Start of Block

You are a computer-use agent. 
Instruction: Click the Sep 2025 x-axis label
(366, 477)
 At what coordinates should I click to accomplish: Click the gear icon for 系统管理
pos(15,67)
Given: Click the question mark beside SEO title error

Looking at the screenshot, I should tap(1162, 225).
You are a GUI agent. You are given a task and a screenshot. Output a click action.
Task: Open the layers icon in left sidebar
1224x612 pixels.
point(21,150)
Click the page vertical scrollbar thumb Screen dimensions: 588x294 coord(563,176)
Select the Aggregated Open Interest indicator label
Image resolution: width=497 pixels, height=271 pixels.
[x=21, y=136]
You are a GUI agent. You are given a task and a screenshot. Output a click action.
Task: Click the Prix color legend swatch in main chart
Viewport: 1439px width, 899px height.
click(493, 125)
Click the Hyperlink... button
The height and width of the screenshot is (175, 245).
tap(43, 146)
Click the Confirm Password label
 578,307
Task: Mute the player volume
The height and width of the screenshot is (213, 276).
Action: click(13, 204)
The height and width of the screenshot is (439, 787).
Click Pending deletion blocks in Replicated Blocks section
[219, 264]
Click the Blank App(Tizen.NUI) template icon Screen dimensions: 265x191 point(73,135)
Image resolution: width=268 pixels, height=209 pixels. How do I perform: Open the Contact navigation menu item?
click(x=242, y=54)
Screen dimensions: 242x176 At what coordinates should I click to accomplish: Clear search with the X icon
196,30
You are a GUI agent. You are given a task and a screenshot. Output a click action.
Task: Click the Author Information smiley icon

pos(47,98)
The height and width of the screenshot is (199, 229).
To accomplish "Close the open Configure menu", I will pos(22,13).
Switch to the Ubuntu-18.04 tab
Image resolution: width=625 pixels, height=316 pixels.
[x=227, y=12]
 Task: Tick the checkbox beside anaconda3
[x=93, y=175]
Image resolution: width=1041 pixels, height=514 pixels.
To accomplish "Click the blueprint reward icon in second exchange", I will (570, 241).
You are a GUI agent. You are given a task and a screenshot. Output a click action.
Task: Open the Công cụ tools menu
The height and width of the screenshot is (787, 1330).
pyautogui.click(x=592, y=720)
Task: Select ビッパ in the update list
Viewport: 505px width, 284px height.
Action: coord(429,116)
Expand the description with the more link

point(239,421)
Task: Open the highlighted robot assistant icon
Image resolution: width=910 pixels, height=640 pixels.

End of Block

= Your instructions =
Copy all the entries verbatim.

= The completed task =
You are a computer-use agent. 
Instruction: Click the Sep 2025 x-axis label
(366, 477)
 At what coordinates should I click to accomplish: Click the gear icon for 系统管理
pos(15,67)
Given: Click the question mark beside SEO title error

Looking at the screenshot, I should tap(1162, 225).
You are a GUI agent. You are given a task and a screenshot. Output a click action.
Task: Open the layers icon in left sidebar
1224x612 pixels.
point(21,150)
Click the page vertical scrollbar thumb Screen dimensions: 588x294 coord(563,176)
Select the Aggregated Open Interest indicator label
Image resolution: width=497 pixels, height=271 pixels.
[x=21, y=136]
You are a GUI agent. You are given a task and a screenshot. Output a click action.
Task: Click the Prix color legend swatch in main chart
Viewport: 1439px width, 899px height.
click(493, 125)
Click the Hyperlink... button
The height and width of the screenshot is (175, 245).
tap(43, 146)
Click the Confirm Password label
 578,307
Task: Mute the player volume
The height and width of the screenshot is (213, 276).
Action: click(13, 204)
The height and width of the screenshot is (439, 787).
Click Pending deletion blocks in Replicated Blocks section
[219, 264]
Click the Blank App(Tizen.NUI) template icon Screen dimensions: 265x191 point(73,135)
Image resolution: width=268 pixels, height=209 pixels. How do I perform: Open the Contact navigation menu item?
click(x=242, y=54)
Screen dimensions: 242x176 At what coordinates should I click to accomplish: Clear search with the X icon
196,30
You are a GUI agent. You are given a task and a screenshot. Output a click action.
Task: Click the Author Information smiley icon

pos(47,98)
The height and width of the screenshot is (199, 229).
To accomplish "Close the open Configure menu", I will pos(22,13).
Switch to the Ubuntu-18.04 tab
Image resolution: width=625 pixels, height=316 pixels.
[x=227, y=12]
 Task: Tick the checkbox beside anaconda3
[x=93, y=175]
Image resolution: width=1041 pixels, height=514 pixels.
To accomplish "Click the blueprint reward icon in second exchange", I will (570, 241).
You are a GUI agent. You are given a task and a screenshot. Output a click action.
Task: Open the Công cụ tools menu
The height and width of the screenshot is (787, 1330).
pyautogui.click(x=592, y=720)
Task: Select ビッパ in the update list
Viewport: 505px width, 284px height.
Action: coord(429,116)
Expand the description with the more link

point(239,421)
Task: Open the highlighted robot assistant icon
Image resolution: width=910 pixels, height=640 pixels.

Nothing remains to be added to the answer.